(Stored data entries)
────────────────

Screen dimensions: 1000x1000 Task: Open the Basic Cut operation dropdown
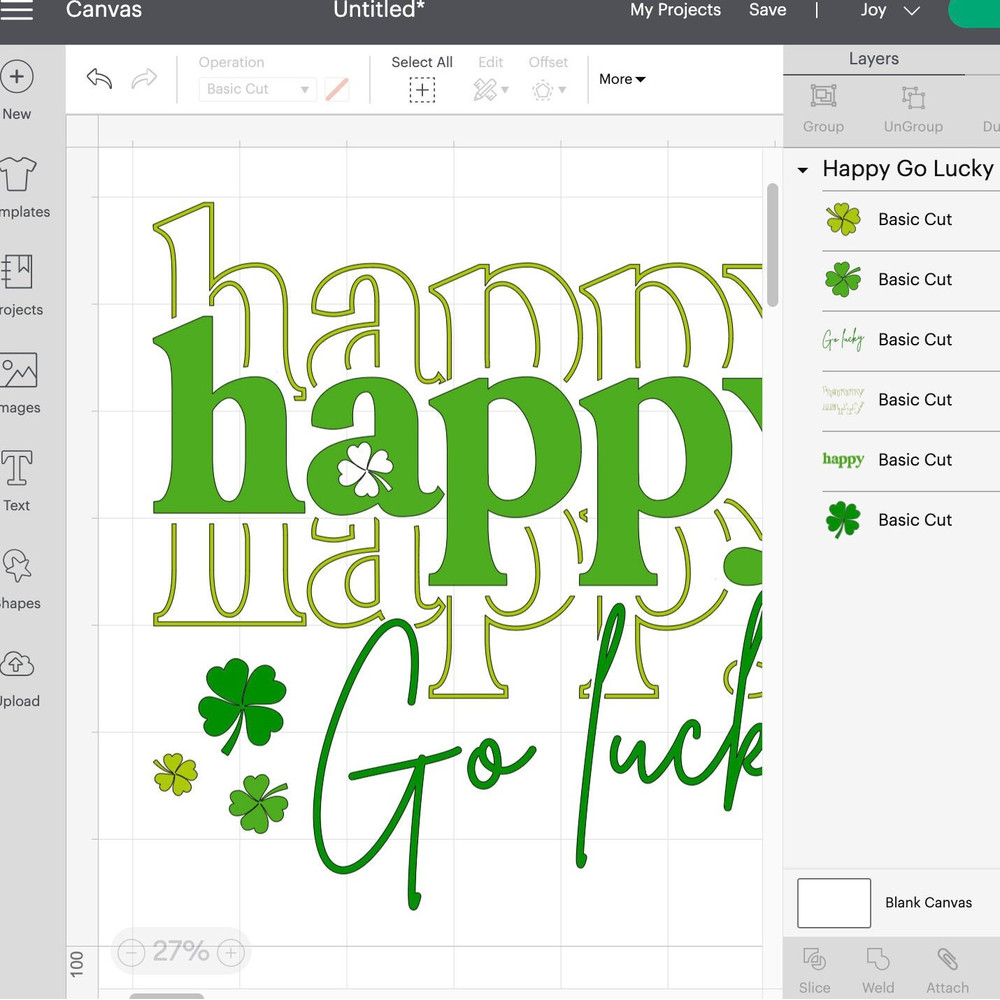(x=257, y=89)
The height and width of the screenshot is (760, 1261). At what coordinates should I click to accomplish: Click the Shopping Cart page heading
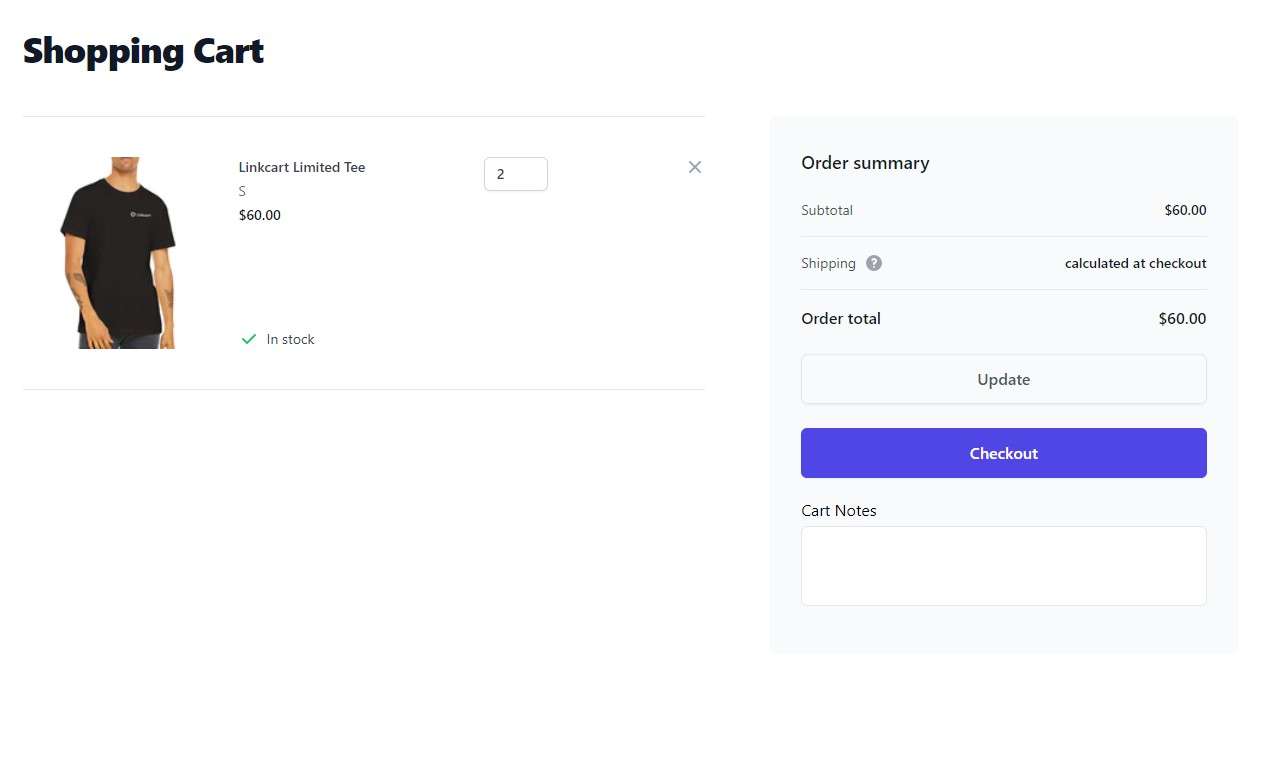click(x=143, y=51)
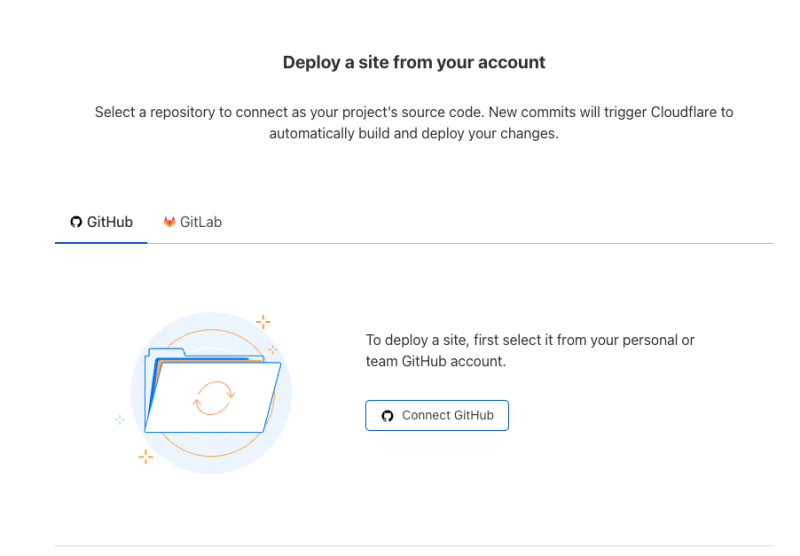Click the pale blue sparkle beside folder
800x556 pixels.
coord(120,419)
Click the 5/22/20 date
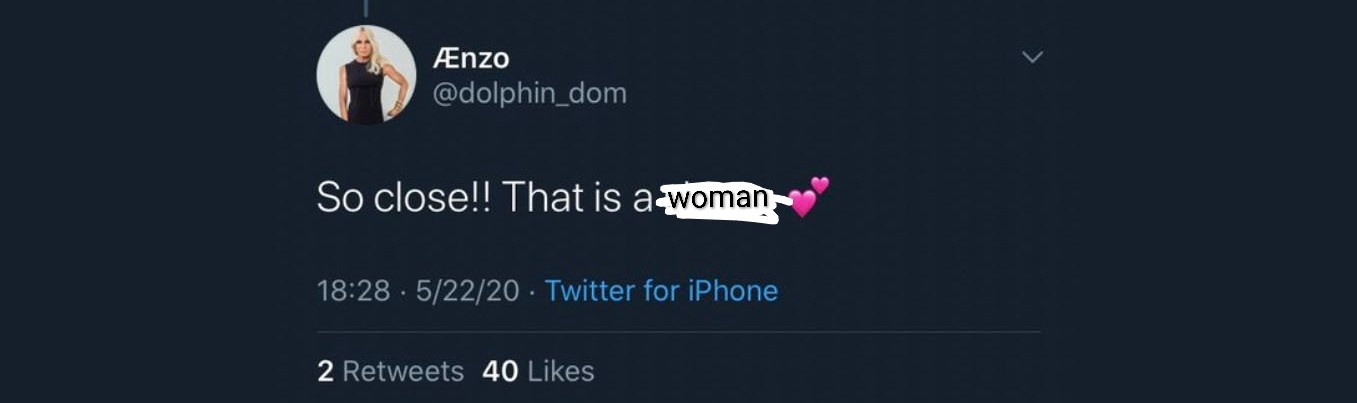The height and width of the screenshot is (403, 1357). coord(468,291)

────────────────

Goal of the exercise: Output the records verbatim, every one of them, and keep the pictures out.

Expected output:
Screen dimensions: 1000x1000 Task: Open the Basic Cut operation dropdown
(x=257, y=89)
The height and width of the screenshot is (760, 1261). At what coordinates should I click to accomplish: Click the Shopping Cart page heading
click(x=143, y=51)
Click the pale blue sparkle beside folder
800x556 pixels.
coord(120,419)
Click the 5/22/20 date
The height and width of the screenshot is (403, 1357). coord(468,291)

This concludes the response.